Improved Modeling of 3D Shapes with Multi-view Depth Maps
💡 Research Summary
The paper proposes a simple yet powerful framework for modeling 3D shapes using multi‑view depth maps, leveraging recent advances in 2D image generation networks. The authors argue that depth maps provide a memory‑efficient, image‑like representation that can be processed directly with convolutional neural networks (CNNs), avoiding the heavy computational costs associated with voxel grids, point clouds, meshes, or implicit functions.
The architecture consists of two main components: an Identity Encoder and a Viewpoint Generator. The Identity Encoder receives one or more depth maps of an object and produces a view‑independent latent vector. During training, multiple random viewpoints of the same object are encoded, and their embeddings are averaged (expected value) to obtain a single identity code that captures pure shape information while discarding viewpoint cues. The encoder follows a standard hierarchical Conv‑Block design, progressively halving spatial resolution until a 4×4 feature map is reached.
The Viewpoint Generator is built upon the StyleGAN‑v2 architecture. Instead of starting from a random latent vector, it begins with a learned constant tensor (256×4×4) and injects the identity code via a multi‑layer perceptron (MLP) that produces a style vector. This style vector modulates each synthesis block through Adaptive Instance Normalization (AdaIN). A separate learned category embedding (also 256×4×4) enables class‑conditional generation, allowing a single model to handle multiple object categories. The generator outputs a discrete depth map: depth values are quantized to 8‑bit integers (0‑255), and a softmax layer produces a probability distribution over these 256 possible values. Training uses label‑smoothed cross‑entropy (implemented as KL‑divergence) to mitigate over‑confidence and improve stability.

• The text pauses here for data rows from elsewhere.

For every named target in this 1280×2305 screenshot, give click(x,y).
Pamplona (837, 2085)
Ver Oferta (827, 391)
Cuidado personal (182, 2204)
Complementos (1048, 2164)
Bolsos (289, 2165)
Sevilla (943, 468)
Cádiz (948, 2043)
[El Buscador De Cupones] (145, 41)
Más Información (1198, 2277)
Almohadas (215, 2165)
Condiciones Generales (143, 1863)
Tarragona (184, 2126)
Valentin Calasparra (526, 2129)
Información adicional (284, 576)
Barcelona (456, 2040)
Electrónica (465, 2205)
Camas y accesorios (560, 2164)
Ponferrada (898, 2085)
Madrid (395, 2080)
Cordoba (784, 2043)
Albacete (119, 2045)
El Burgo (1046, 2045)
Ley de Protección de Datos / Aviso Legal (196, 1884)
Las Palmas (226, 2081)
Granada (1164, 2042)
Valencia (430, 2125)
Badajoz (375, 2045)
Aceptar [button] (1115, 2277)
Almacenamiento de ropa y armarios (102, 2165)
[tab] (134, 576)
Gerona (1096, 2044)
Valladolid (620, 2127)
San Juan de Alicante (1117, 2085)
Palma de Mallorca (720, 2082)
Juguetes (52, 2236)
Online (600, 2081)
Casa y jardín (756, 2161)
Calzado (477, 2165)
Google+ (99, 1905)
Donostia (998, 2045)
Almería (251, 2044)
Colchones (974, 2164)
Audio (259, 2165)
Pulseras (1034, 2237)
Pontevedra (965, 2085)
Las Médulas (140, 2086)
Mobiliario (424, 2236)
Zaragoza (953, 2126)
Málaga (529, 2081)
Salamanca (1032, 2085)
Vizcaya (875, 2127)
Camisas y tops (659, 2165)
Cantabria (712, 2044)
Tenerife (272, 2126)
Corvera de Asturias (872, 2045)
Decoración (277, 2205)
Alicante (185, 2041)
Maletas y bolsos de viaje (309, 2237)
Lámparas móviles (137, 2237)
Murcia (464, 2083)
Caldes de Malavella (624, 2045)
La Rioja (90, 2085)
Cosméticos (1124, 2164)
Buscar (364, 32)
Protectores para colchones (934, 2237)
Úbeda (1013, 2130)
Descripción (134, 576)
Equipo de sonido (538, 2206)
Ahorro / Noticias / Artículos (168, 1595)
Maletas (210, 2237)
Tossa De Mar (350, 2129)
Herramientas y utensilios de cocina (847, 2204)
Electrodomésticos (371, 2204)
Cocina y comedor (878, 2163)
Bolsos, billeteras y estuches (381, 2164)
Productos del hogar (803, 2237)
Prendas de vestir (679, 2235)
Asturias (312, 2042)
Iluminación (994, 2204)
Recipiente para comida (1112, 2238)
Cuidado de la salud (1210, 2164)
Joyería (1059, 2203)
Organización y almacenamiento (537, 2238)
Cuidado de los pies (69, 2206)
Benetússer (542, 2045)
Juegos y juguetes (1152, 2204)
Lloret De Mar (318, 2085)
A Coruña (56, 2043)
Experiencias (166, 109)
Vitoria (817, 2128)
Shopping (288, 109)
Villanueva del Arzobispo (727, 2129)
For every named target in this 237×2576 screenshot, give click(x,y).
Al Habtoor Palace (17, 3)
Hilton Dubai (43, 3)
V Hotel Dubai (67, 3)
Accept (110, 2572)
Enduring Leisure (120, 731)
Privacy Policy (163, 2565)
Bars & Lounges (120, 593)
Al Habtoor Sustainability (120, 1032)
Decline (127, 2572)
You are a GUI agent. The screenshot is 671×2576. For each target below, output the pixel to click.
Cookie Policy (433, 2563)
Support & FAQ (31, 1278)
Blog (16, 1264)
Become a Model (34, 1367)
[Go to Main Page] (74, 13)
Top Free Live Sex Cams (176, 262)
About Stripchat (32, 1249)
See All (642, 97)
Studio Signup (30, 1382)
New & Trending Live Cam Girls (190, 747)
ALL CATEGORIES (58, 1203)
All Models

Key technical innovations include:
- Discrete depth representation – Quantizing continuous depth to 256 levels dramatically reduces memory consumption and simplifies the loss formulation.
- Averaging heuristic for identity extraction – By averaging embeddings from multiple viewpoints, the encoder is forced to learn view‑invariant shape features without explicit supervision.
- Adaptation of StyleGAN‑v2 to depth‑map generation – The use of AdaIN and a constant input tensor allows the network to inherit the high‑quality synthesis capabilities of modern 2D generators while remaining fully compatible with depth‑map data.
- Implicit Maximum Likelihood Estimation (IMLE) for generative modeling – After training the encoder‑decoder, the authors fit an IMLE model to the latent identity space, enabling sampling of novel shapes without the instability issues of GANs (mode collapse, vanishing gradients).
Experiments are conducted on ShapeNet across several categories (chairs, tables, cars, etc.). Quantitative metrics (Chamfer Distance, Earth Mover’s Distance, Intersection‑over‑Union) show that the proposed method outperforms voxel‑based 3DGAN, point‑cloud based PointFlow, and implicit‑function based DeepSDF/Occupancy Networks, while using far less GPU memory (batch size 32, learning rate 0.004). The method also matches or exceeds class‑specific models despite being trained as a single class‑conditional network.
Qualitative results demonstrate that a single input depth map suffices to reconstruct a dense multi‑view depth representation, and that linear interpolation between two identity vectors yields smooth shape morphing. The authors also visualize generated depth maps by converting them to point clouds using a standard renderer, confirming high‑frequency surface details.
Limitations discussed include reliance on a fixed set of 20 predefined camera viewpoints, which may restrict generalization to arbitrary viewpoints, and the need for post‑processing to fill small holes after depth‑to‑point‑cloud conversion. Future work could explore dynamic viewpoint sampling, higher‑resolution quantization, and multimodal training that combines RGB and depth (2.5D) data, especially given the proliferation of depth sensors on modern smartphones.
Overall, the paper convincingly shows that 2D CNN architectures can be repurposed for 3D shape modeling by treating multi‑view depth maps as the primary representation, achieving high‑quality reconstruction and synthesis with minimal computational overhead.